As obras anunciadas em Nova Venécia estão em quatro estágios administrativos diferentes, todos empilhados sob a mesma palavra: investimento. Vale separar.

  • Ordem de serviço assinada — a obra está autorizada a começar. Foi o caso da EEEFM Dom Daniel Comboni, com R$ 12,5 milhões.
  • Repasse autorizado — o dinheiro foi destinado, e a obra ainda depende das etapas seguintes. Foi o caso do CMEI do bairro Aeroporto, com R$ 6,2 milhões pelo Funpaes, e o do R$ 1 milhão das UBS.
  • Convênio previsto — existe o acordo entre Estado e município, e o valor anunciado é estimativa. Foi o caso da pavimentação do Parque de Exposições, com R$ 8 milhões pela Sedurb.
  • Obra em execução — há canteiro. Em Nova Venécia isso só se aplica às quatro unidades de saúde do 1º ciclo, com R$ 8,6 milhões, que já estavam em construção antes da visita.

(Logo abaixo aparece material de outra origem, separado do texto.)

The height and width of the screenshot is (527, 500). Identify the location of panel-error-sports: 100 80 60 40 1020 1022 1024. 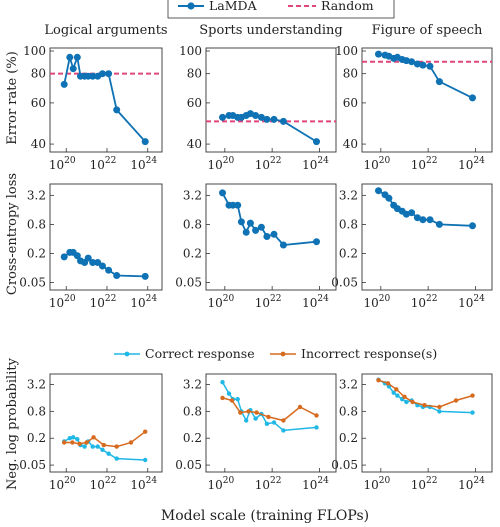
(258, 108). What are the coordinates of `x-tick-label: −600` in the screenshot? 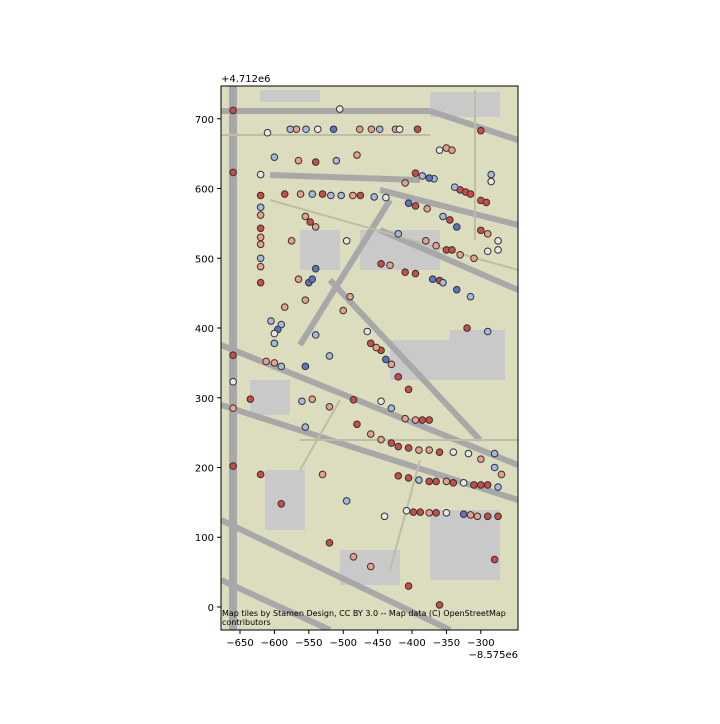 It's located at (274, 644).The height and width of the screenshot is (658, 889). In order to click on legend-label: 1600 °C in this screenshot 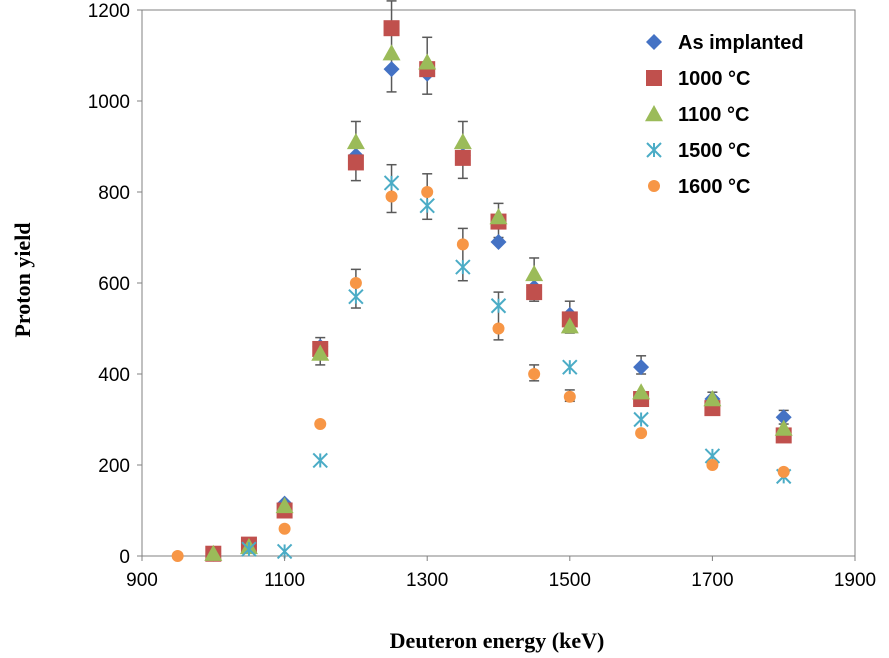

Somar essas linhas não produz um total válido: elas estão em estágios diferentes, dependem de condições diferentes e o próprio release não apresenta soma nenhuma para o município.

O que as obras anunciadas em Nova Venécia já mudam hoje

Para quem mora em Nova Venécia, o efeito prático da agenda do sábado (30) é este: a EEEFM Dom Daniel Comboni continua funcionando como está enquanto a obra autorizada não começa; o CMEI do bairro Aeroporto ainda não existe e depende das etapas posteriores ao repasse; a pavimentação do Parque de Exposições e das ruas da sede segue como convênio previsto, sem lista de endereços; e as UBS que receberão o R$ 1 milhão do 2º ciclo não foram identificadas. O que está de fato em obra são as quatro unidades de saúde do 1º ciclo. A agenda do governo se repete pelo interior com o mesmo formato — nove dias depois, em 10 de setembro de 2025, o Estado anunciou repasses para escolas e melhorias em acesso turístico em Itapemirim, episódio posterior a este e em outro município.

Onde o material oficial para de informar

  • Prazo. Nenhum dos itens tem data de início ou de conclusão divulgada.
  • A rodovia. Não há valor, não há executor e não há motivo declarado para a paralisação que a retomada pressupõe.
  • Executor. Fora a menção ao plano da Prefeitura no caso do CMEI, o texto não nomeia quem executa nenhuma das obras.
  • Endereços. Quais ruas da sede recebem asfalto e quais UBS recebem reforma não estão no anúncio.
  • Capacidade. Não se sabe quantos estudantes a escola passará a comportar depois da ampliação, nem quantas crianças o CMEI atenderá.
  • Os ciclos do plano. O texto não explica o que separa o 2º ciclo do 1º ciclo do Plano Decenal APS +10, quantos ciclos o plano tem nem em que ano ele termina.

Também não integra a matéria a declaração protocolar do secretário de Estado da Educação, Vitor de Angelo, reproduzida no release: ela trata de objetivos gerais da rede e não acrescenta prazo, valor ou etapa a nenhum dos itens acima.